Token efficiency Phase 3: description compression, adaptive max_tokens, conditional reflection by humancto · Pull Request #19 · humancto/punch

humancto · 2026-03-26T16:58:55Z

Summary

Tool description compression: Cut all 50+ tool descriptions from verbose multi-sentence to concise single-line. ~40% reduction in per-tool token overhead
Adaptive max_tokens: Cheap tier = 1024, mid tier = 2048, expensive tier = 4096 (Ollama stays 16384). Only applies as default when user hasn't set explicit max_tokens
Conditional reflection: Skip post-bout reflection LLM call on simple exchanges (<3 turns AND no tool use). Saves an extra LLM call on ~80% of bouts (greetings, quick answers)

Token savings breakdown

Optimization	Savings
Description compression (50+ tools)	~2,000 tokens/request
Adaptive max_tokens (output budget)	Reduces provider overshoot
Conditional reflection	Eliminates 1 LLM call on simple bouts

What's left from the token efficiency plan

Phase 3a (sliding window summarization) - future, needs careful testing
Phase 4 (budget dashboard + caps) - future, user-facing feature

Test plan

cargo test --workspace — all pass
cargo clippy --workspace -- -D warnings — zero warnings
cargo fmt --all -- --check — clean
Manual: verify Telegram bot responds correctly with compressed descriptions
Manual: verify cheap tier messages get shorter max_tokens
Manual: verify "hello" bouts skip reflection in logs

🤖 Generated with Claude Code

…kens, conditional reflection Three optimizations that reduce token waste without affecting capability: 1. Tool description compression: Cut verbose multi-sentence descriptions to concise single-line summaries across all 50+ tool definitions.
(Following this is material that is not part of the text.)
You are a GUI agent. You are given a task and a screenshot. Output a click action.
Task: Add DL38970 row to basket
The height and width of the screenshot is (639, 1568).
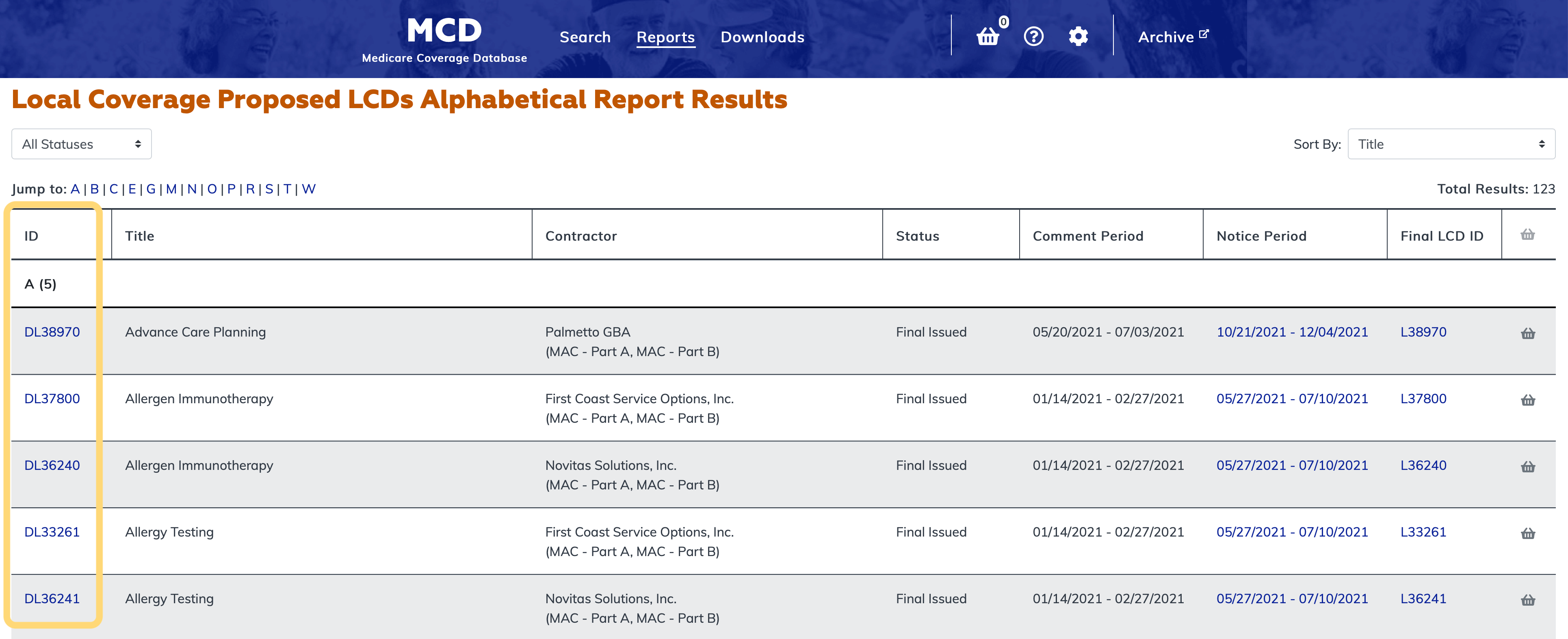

Saves ~40% of per-tool token overhead (e.g. file_read from 230 chars to 90 chars, shell_exec from 280 chars to 100 chars, heartbeat_add from 250 chars to 100). 2. Adaptive max_tokens by model tier: Cheap tier gets 1024 max_tokens (simple greetings), mid tier gets 2048, expensive tier keeps 4096. Ollama stays at 16384 for reasoning models. Only applies when the user has not set an explicit max_tokens in their config. 3. Conditional reflection: Skip the post-bout reflection LLM call for simple exchanges (fewer than 3 loop iterations AND no tool calls). A hello/goodbye bout no longer wastes a reflection call. Substantive bouts (3+ turns or any tool use) still get full reflection. Co-Authored-By: Claude Opus 4.6 <noreply@anthropic.com>

chatgpt-codex-connector

💡 Codex Review

Here are some automated review suggestions for this pull request.

Reviewed commit: 5cea54086f

ℹ️ About Codex in GitHub

Your team has set up Codex to review pull requests in this repo. Reviews are triggered when you

Open a pull request for review
Mark a draft as ready
Comment "@codex review".

If Codex has suggestions, it will comment; otherwise it will react with 👍.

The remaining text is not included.